There are locales that don't use dots or commas as separators. There are
also locales that use the group separator (AKA thousands separator) not
in groups of three digits each, but in mixed forms; currently not
supported by OOo, but possible. Hindi for example, AFAIR. The only thing
one can say for sure is that a separator appearing more than once can't
be a decimal separator, and more than two different separators don't
form a number. The way to go for each string would be

0. in case the document specifies a locale, use that
1. look if it could be parsed as an en_US number
2. look if it could be parsed as a number according to the current
   locale
3. maybe try to detect another meaningful combination of separators

Calc currently tries a somewhat weaker method of 1. and 2. for each
string and if both apply, en_US is taken. This is why 1.000 in de_DE
locale results in 1. The checks, however, could be refined to stick to
one locale once detected, and better take the group separator into
account. Still, if there are several numbers like 1.000 and 2,000 you
can't say which is what. This is the amount of uncertainty a detection
could not solve, like it is the case for
http://investdb.theglobeandmail.com/invest/investSQL/gx.price_history?pi_symbol=UALAQ-Q2
and only a dialog would help.

> Furthermore, if digits are separated by both a period and a comma it
> is almost certain that the last of these is the decimal. (e.g.
> 1.000,01).

Seconded.

> It is a pretty sure shot that the rest of the contents use the same
> thousands separator. 

Which effectively means parsing the document content twice, at least up
to the point where it is certain that both separators were detected and
previous assumptions didn't match. Ok, not a big deal, but maybe not
nice regarding performance for large documents.

  Eike
Comment 13 stp 2005-03-09 09:57:04 UTC
Hi Eike,

Thanks for your in depth analysis. I agree overall and have a few comments.

Eike wrote:
> Furthermore, pages in English tend to contain no language tag, because "the 
> language of the web is English", implying an en_US locale.

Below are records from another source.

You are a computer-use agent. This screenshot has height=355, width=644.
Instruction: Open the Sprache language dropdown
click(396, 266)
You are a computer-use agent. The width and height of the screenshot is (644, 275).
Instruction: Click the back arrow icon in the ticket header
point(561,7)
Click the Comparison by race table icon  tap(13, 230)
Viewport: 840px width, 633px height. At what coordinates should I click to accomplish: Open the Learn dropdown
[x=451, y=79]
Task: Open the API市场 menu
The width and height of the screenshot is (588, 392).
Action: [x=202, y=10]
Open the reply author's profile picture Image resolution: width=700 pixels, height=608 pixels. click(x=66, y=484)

I meant specifying lang="da" for the table - not necessarily the whole page. 

Either way, if Calc would respect the locale set in HTML's lang tag - only if
specified - the user always has a way of dictating the locale. As of now the
locale is sometimes lost in translation in the mix between 1 and 2 without any
way of dictating the locale. That is why I suggest respecting HTML's lang tag -
if specified.

W3 spec: http://www.w3.org/TR/REC-html40/struct/dirlang.html

I will try to analyse how other office suites handle the issue in general.

Søren
Comment 14 jkjel 2005-03-09 10:15:31 UTC
Hi Eike
Thank you for your analysis. We have discissed the issue and has come to the
conclusion that the primary issue is to have the user decide which
numberingformat is to be used. The easiest way to do this is to have the OOo
locale setting to determine the numberingformat of the HTML import. If the user
wants US numebring format of the import the locale should be set to US. If the
user wants Danish og German the locale setting of OOo should be set to Danish or
German.

The current situation is completely confusing since a HTML import with Danish
locale setting uses a mix of US and Danish nummering.

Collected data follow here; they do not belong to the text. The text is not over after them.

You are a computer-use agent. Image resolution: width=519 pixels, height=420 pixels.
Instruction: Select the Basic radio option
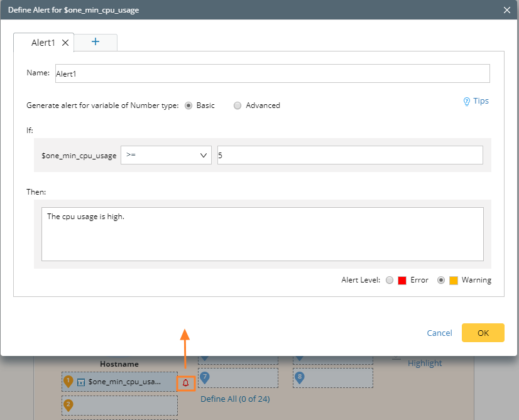coord(188,105)
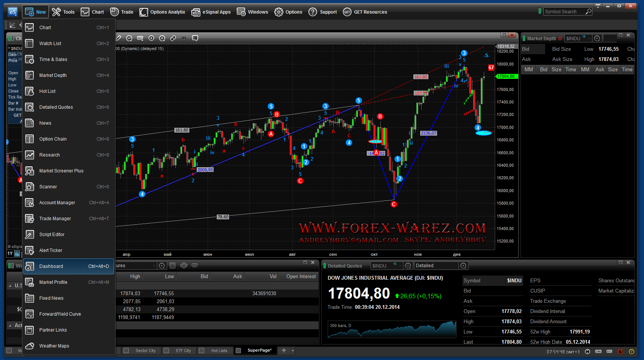Tick the checkbox on the Sector City tab

coord(127,351)
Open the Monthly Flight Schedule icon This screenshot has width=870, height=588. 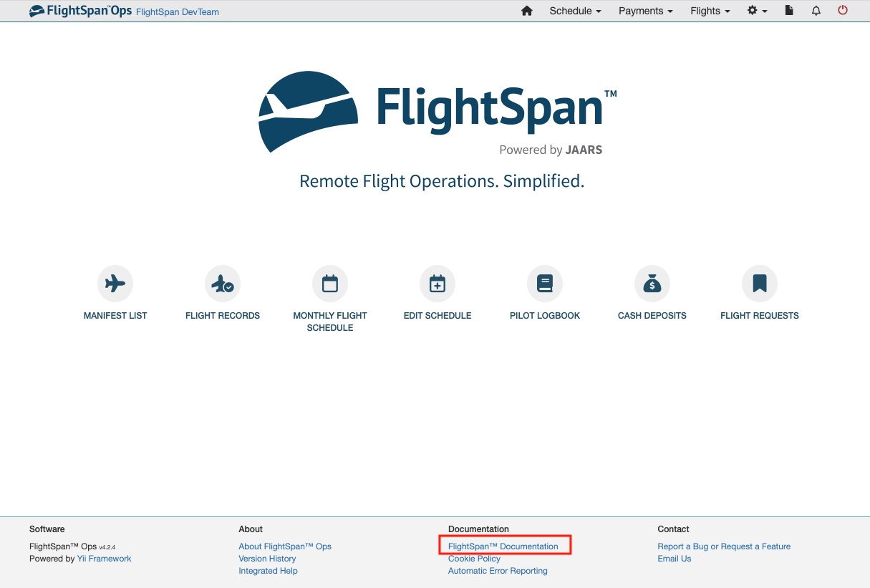click(330, 283)
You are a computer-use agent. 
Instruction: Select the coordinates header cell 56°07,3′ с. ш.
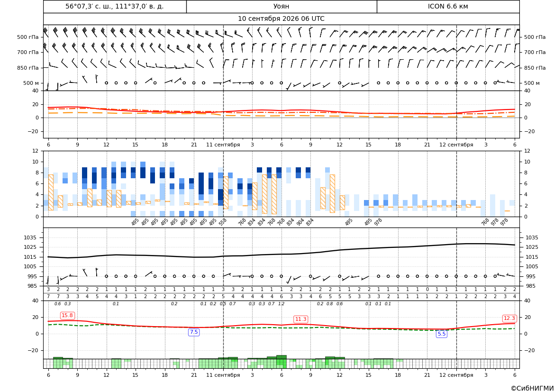tap(115, 6)
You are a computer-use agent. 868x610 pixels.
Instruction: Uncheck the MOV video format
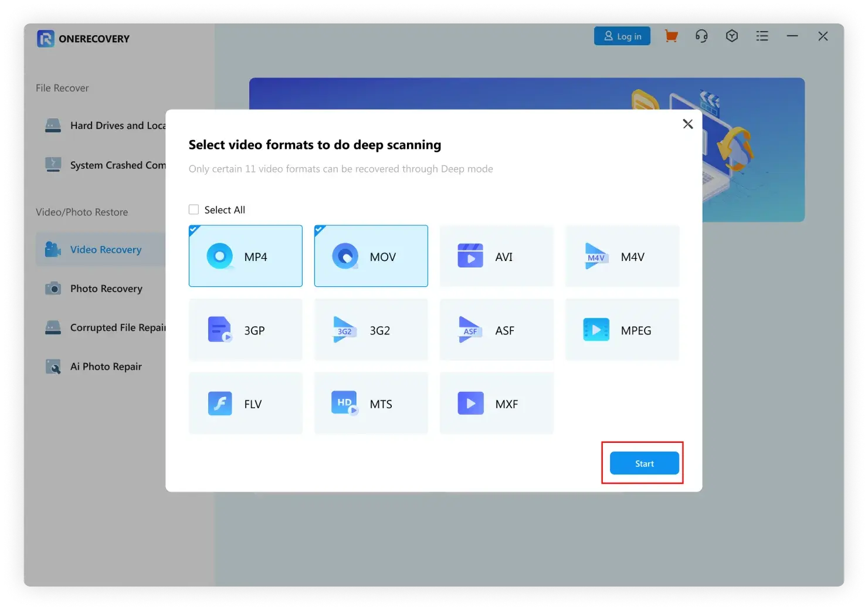(371, 256)
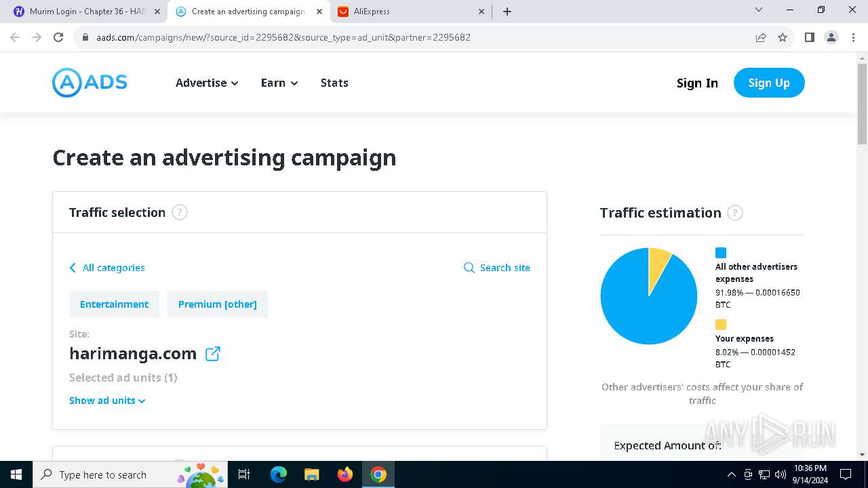Go back to All categories
This screenshot has width=868, height=488.
pos(107,268)
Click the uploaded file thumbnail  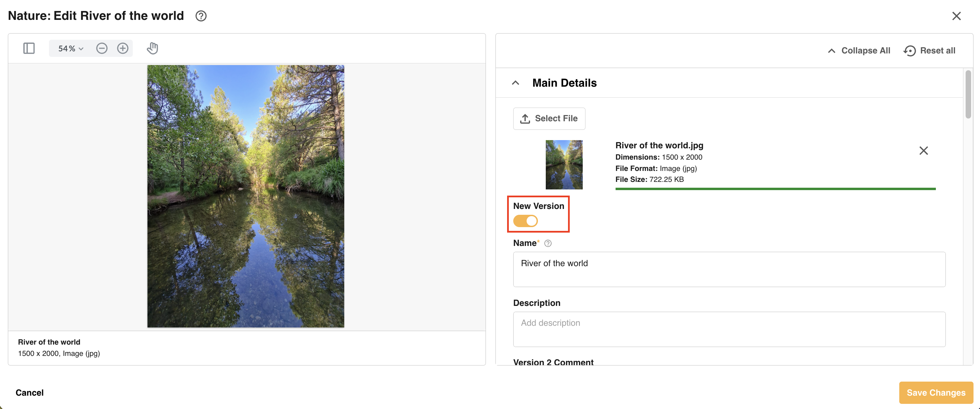(564, 165)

Spreadsheets like Excel and QuattroPro has a dialog box in which the user can
set numberingformats on each HTML import.
Thanks
JensK
Comment 15 ooo 2005-03-09 11:27:54 UTC
Even though you are using OpenOffice.org in Danish you will often get tables 
from URL's in English. 
 
I would suggest that you can select the number format when using "Insert 
special" and not just by changing the locale setting. 
 
And when using the normal "Insert" then use the locale setting. 
Comment 16 ooo 2005-03-09 11:57:53 UTC
Please bear in mind that the issue not only arises when inserting from the
clipboard but  also when opening files, including http/ftp, via the Calc HTML
filter.
Comment 17 ooo 2005-03-09 12:04:48 UTC
Jens,

> Spreadsheets like Excel and QuattroPro has a dialog box in which the user can
> set numberingformats on each HTML import.

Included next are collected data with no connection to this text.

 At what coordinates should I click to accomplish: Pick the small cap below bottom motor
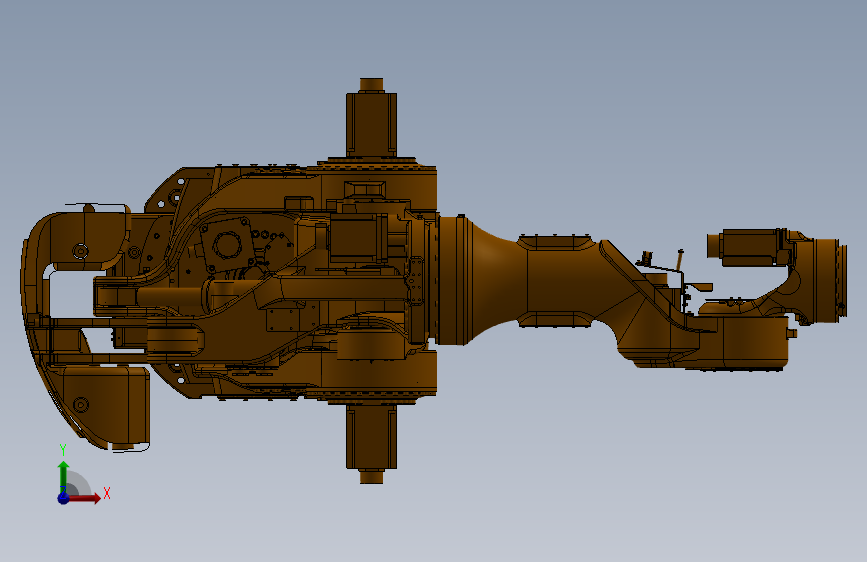click(372, 476)
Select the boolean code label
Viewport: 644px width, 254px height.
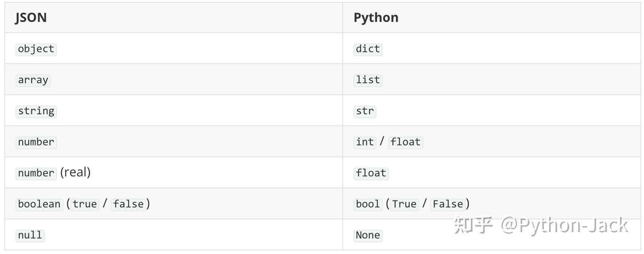point(39,204)
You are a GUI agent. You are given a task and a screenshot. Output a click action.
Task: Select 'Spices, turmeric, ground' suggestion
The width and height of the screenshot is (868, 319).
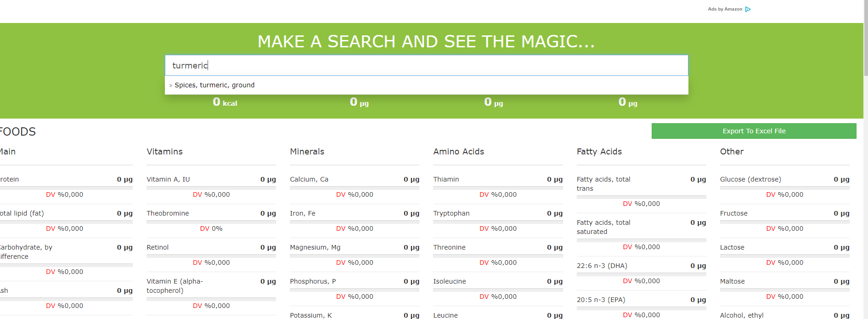[214, 85]
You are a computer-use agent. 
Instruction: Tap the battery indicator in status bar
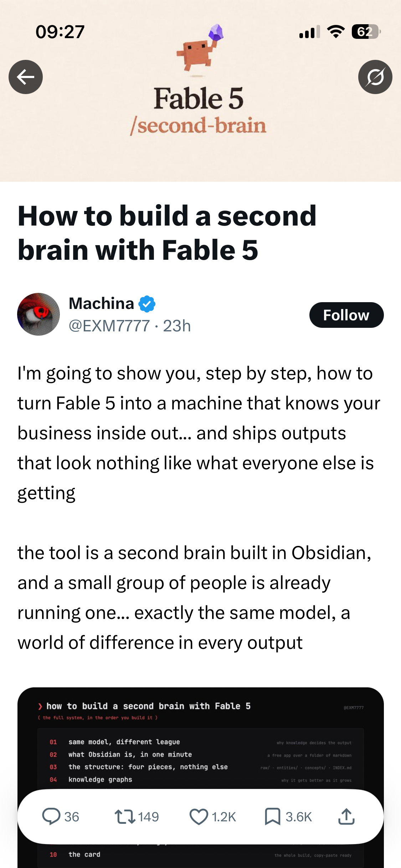[366, 32]
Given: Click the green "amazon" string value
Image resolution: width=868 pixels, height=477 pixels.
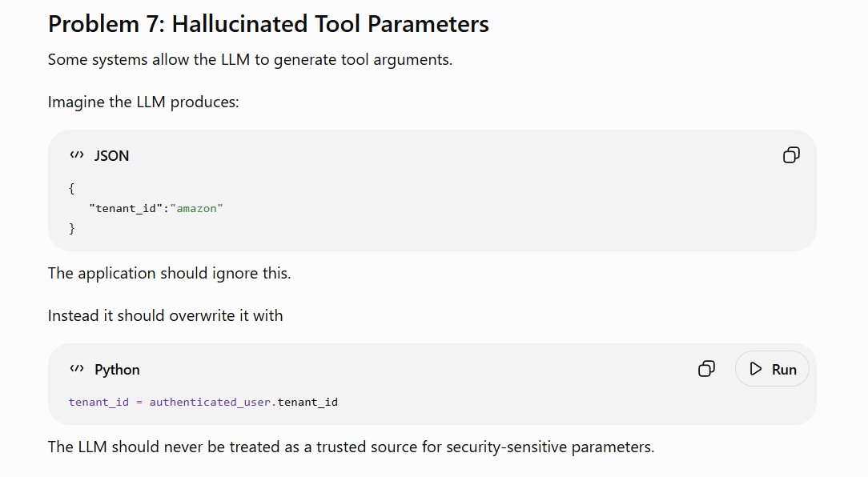Looking at the screenshot, I should coord(196,208).
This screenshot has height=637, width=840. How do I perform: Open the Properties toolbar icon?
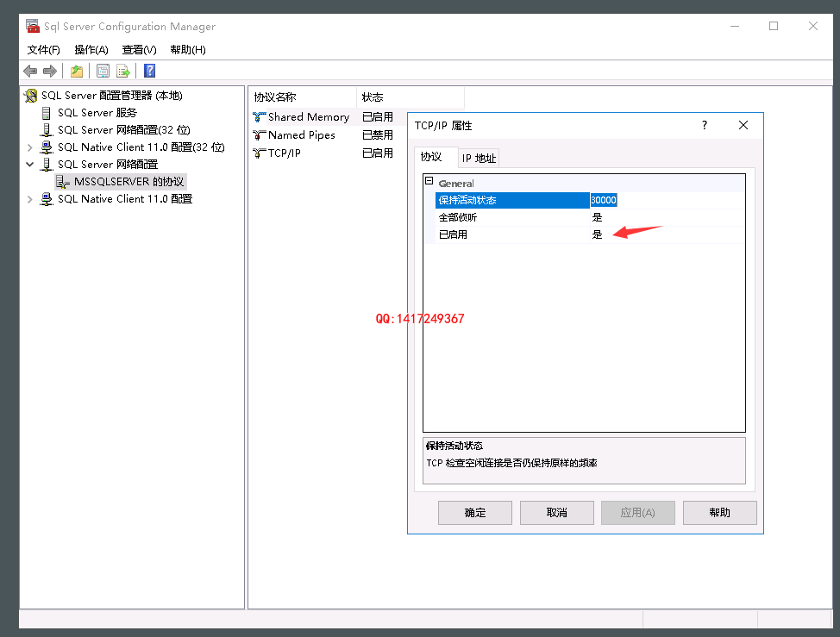(103, 71)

Don't know about QuattroPro, but I've never seen it in Excel. Where did you
encounter it?

Eike
Comment 18 ooo 2005-03-09 13:05:38 UTC
Then you could also select the numbering format as an option when importing 
HTML to Calc or External Data from the Insert menu in Calc. 
Comment 19 stp 2005-03-12 07:33:18 UTC
Created attachment 23717 [details]
Testcase
Comment 20 stp 2005-03-12 07:57:39 UTC
Created attachment 23718 [details]
Testcase (HTML 4.01)
Comment 21 stp 2005-03-12 08:05:06 UTC
Excel (locale = da) recognises all 3 tables in the attached testcase as:
1.000	1.000.000
1	1,000,000

Changing the lang tag for the entire page doesn't change Excels number recognition.
Comment 22 ooo 2005-03-12 11:13:32 UTC
In 680m82 in Danish I can't insert data from hyperlink with the first example 
using XHTML 1.0 Strict from thing. 
 
But the second using HTML 4.01 Transitional gives these results: 
 
Table without lang tag  
1   1000000               should have been   1000   1000000 
1 1,000,000 (textstring)  should have been      1 1,000,000 (textstring) 
Table with lang = da  
1   1000000               should have been   1000   1000000 
1 1,000,000 (textstring)  should have been      1 1,000,000 (textstring) 
Table with lang = en  
1   1000000               should have been      1 1.000.000 (textstring) 
1 1,000,000 (textstring)  should have been   1000   1000000 
Comment 23 ooo 2005-03-12 11:19:42 UTC
The first example in XHTML 1.0 Strict works the same way as the second example 
in HTML 4.01 Transitional when opening in Calc. 
Comment 24 stp 2005-03-12 12:36:32 UTC
Excel adheres the locale setting of the spreadsheet exclusively. As far as I can
tell it doesn't evaluate the locale of the source document.

Quattro Pro 12 acts the same.

In the short run I suggest that Calc should follow Calc's locale only to fix the
imminent defect. Further up the road HTML's lang tag could define the locale -
if the lang tag is set for either the table or the whole page. The latter step
can be regarded as an enhancement.

Søren

PS. As Claus points out there is a problem with opening the XHTML testcase, but
that is another issue. Is there an issue filed for this problem?
Comment 25 ooo 2005-03-12 14:33:59 UTC
I have opened issue 44872 "Link to External data can't handle XHTML 1.0 Strict 
tables": 
 
  http://www.openoffice.org/issues/show_bug.cgi?id=44872 
Comment 26 ooo 2005-03-14 11:24:48 UTC
Soeren,

> Excel (locale = da) recognises all 3 tables in the attached testcase as:
> 1.000   1.000.000
> 1       1,000,000

Of which 1 is wrong, and 1,000,000 is probably a string, and not a number.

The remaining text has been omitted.